- Film poster
- Directed by: Antonia Bogdanovich
- Written by: Antonia Bogdanovich; Anne Heffron;
- Produced by: William Blaylock; Peter Bogdanovich; Brian Espinosa; Gabriela Revilla;
- Starring: Luke Kleintank; Thomas Brodie-Sangster; Sebastian Roché; Jordan Dunn; Tobin Bell; Rebecca Romijn;
- Cinematography: Gavin Kelly
- Edited by: Javier Alvarez David Moritz Daniel R. Padgett
- Music by: Jason Lazarus
- Production companies: Station 8 Films Optimism Entertainment
- Distributed by: ARC Entertainment
- Release dates: October 24, 2014 (Austin); June 19, 2015 (United States);
- Running time: 87 minutes
- Country: United States
- Language: English

= Phantom Halo =

Phantom Halo is a 2014 American crime thriller drama film directed by Antonia Bogdanovich and starring Luke Kleintank, Thomas Brodie-Sangster, Sebastian Roch, Jordan Dunn, Tobin Bell and Rebecca Romijn.
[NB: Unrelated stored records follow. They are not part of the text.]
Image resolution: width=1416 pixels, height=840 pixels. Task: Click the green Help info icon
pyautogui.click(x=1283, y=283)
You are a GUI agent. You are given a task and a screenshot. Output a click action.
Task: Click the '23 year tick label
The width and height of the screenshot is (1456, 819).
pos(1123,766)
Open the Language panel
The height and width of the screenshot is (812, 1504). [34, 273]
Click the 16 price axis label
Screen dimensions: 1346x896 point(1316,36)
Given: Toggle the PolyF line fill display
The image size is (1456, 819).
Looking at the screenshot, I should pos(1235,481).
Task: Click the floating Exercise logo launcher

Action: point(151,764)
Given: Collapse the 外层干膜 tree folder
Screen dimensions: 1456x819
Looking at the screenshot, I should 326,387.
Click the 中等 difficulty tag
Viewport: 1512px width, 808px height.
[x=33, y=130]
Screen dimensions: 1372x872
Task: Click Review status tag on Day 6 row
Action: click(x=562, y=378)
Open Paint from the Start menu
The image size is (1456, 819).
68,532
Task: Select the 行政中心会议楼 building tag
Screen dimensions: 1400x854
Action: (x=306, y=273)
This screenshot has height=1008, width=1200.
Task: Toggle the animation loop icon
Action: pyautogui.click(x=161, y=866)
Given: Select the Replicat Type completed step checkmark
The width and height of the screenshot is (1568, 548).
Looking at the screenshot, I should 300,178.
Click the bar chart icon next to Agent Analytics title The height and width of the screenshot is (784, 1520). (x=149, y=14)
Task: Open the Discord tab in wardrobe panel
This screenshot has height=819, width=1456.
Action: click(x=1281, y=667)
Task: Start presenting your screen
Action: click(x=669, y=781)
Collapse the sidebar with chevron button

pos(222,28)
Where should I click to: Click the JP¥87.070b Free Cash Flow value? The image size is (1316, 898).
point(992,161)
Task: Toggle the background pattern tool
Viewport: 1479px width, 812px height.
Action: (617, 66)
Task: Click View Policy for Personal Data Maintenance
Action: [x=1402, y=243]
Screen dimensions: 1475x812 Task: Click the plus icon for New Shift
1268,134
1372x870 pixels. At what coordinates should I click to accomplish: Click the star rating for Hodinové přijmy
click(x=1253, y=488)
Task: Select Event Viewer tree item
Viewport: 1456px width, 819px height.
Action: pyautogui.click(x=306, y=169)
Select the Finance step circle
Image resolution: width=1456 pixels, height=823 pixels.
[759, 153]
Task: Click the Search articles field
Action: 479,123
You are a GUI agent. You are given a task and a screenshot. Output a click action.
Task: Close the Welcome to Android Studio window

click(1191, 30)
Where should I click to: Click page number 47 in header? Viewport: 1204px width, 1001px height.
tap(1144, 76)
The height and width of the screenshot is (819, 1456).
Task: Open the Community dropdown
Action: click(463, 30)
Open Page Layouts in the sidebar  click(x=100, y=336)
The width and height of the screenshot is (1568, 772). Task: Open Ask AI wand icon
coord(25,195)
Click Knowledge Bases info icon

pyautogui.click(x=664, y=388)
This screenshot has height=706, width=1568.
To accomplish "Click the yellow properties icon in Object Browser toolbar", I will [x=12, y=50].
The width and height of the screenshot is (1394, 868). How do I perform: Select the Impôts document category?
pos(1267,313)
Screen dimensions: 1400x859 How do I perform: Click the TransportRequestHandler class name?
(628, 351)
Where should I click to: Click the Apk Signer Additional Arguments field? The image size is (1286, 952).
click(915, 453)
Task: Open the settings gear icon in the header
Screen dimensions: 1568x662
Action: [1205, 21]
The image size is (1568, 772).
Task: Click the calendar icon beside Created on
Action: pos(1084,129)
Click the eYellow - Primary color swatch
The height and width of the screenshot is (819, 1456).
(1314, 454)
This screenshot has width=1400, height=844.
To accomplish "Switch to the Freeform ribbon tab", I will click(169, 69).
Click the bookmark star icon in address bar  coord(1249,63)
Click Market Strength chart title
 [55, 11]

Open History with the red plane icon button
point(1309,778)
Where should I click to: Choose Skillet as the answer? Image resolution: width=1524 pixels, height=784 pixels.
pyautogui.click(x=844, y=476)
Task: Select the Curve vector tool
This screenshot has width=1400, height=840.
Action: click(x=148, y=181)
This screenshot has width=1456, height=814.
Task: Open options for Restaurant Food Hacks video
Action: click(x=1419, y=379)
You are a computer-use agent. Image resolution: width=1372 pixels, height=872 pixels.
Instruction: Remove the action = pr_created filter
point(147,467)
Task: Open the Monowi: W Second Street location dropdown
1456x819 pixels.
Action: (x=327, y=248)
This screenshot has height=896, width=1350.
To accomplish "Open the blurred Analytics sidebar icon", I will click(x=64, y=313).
It is Bogdanovich's directorial debut. Her father, Peter Bogdanovich, served as an executive producer.

==Cast==
- Luke Kleintank as Beckett Emerson
- Thomas Brodie-Sangster as Samuel Emerson
- Sebastian Roché as Warren Emerson
- Jordan Dunn as Little Larry
- Tobin Bell as Smashmouth
- Rebecca Romijn as Ms. Rose
- Gbenga Akinnagbe as Roman
- Jeff Seymour as Adam
- Clare Grant as Carlene

==Reception==
The film has an 8% rating on Rotten Tomatoes. Dann Gire of the Daily Herald awarded the film two stars. Oleg Ivanov of Slant Magazine awarded it half a star out of four. Roger Moore of The Mercury News gave the film one and a half stars. Oktay Ege Kozak of IndieWire graded the film a C−. Tirdad Derakhshani of The Philadelphia Inquirer gave the film one and a half stars out of four.